Der Lebenslauf kommt aus einem Datensatz, der bei einer
Hausdurchsuchung in Belgien bei einem mutmaßlichen DHKP-C Mitglied
gefunden wurde, enthält jedoch keine Unterschrift oder dergleichen.
Der Richter riet ihr zu einem Strategiewechsel, drängte sie eine
Aussage zu machen und wies sie auf die mögliche Strafmilderung hin.
Gülaferit Ünsal blieb bei ihrer Aussageverweigerung.

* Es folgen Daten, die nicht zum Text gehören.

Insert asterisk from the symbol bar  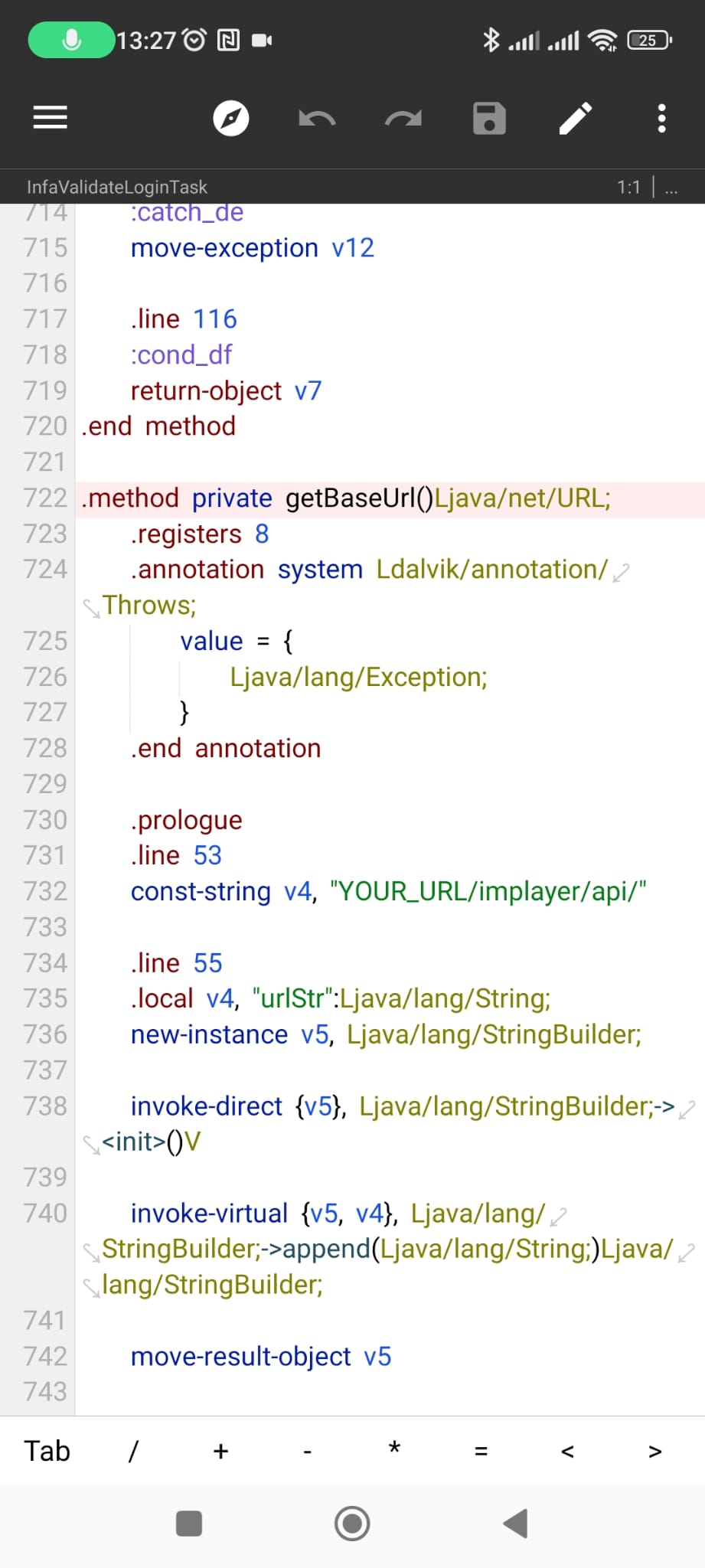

Daraufhin verlas einer der Beisitzenden Richter den gesamten ihr
zugeordneten Lebenslauf inklusive persönlichen und politischen
Werdegangs.
Wie bereits erwähnt handelt es sich hierbei um eine nicht verifizierte Textdatei ohne Unterschrift.
Die vom Gericht verwertete Übersetzung der Datei ist jedoch an mehreren wesentlichen Punkten falsch.
Nach einer zweieinhalbstündigen Pause kam es zur ersten Zeugenbefragung.
Geladen war der BKA-Beamte Mielach. Er war bis September 2010 im
Ermittlungsreferat des BKA zur DHKP-C als Sachbearbeiter für
Strukturfragen tätig.
Zuerst erläuterte der Zeuge die Geschichte der DHKP-C-Vorläufer
Devrimci Yol und Devrimci Sol ausführlich bis hin zur Gründung der
Partei DHKP-C .
Zwischendurch fiel dem Richter auf, dass von der verminderten
Zuschauerzahl nach der Mittagspause nur noch eine geringe Gefahr ausging
und so beschloss er fünf Minuten Pause zu machen um einige
Justizbeamte zu entlassen.
Im Anschluss stellte Mielach detailliert Struktur und Aufbau der
DHKP-C aus seiner Sicht dar. Hierbei machte er umfangreich Gebrauch von
seinen Aktennotizen.
Hierbei ging er auch auf die Beschaffung finanzieller Mittel durch
Spendenaktionen, Mitgliedsbeiträge, Zeitungsverkäufe etc. ein.
Dann fragte der Richter ihn woher das BKA seine Informationen habe
und er erklärte verschiedene Quellen wie Bekennerschreiben, Auswertung
verschiedener bei Hausdurchsuchungen gefundener Archive und von anderen
europäischen sowie türkischen Behörden zur Verfügung gestellten
Datenträgern .
Der Zeuge Mielach listete noch einmal die genauen Quellen auf und
sagte, dass diese durch Datenabgleiche authentifiziert und somit auch
verwertbar wären. Darunter beschrieb er auch standardisierte Lebensläufe
wie der den der Beisitzende Richter am Anfang verlesen hatte, war aber
nicht mit der Auswertung des Ünsal zugeschriebenen Lebenslaufs
betraut.
Im Zuge dessen erwähnte er drei Hausdurchsuchungen in Europa bei
denen insgesamt 1,2 bis 1,5 Terrabyte Datenmaterial sichergestellt
wurden.
Am Ende wies Ünsals Anwalt den BKA-Beamten noch auf einen offensichtlich falsch datierten Vermerk hin, worauf dieser sich entschuldigte und erklärte, er könne sich nicht an dessen Umstände erinnern.
Um 14:35 wurde der Prozess vertagt. Fortsetzung folgt morgen,
Freitag, den 20.Juli um 9Uhr im Amtsgericht Tiergarten in Saal 700.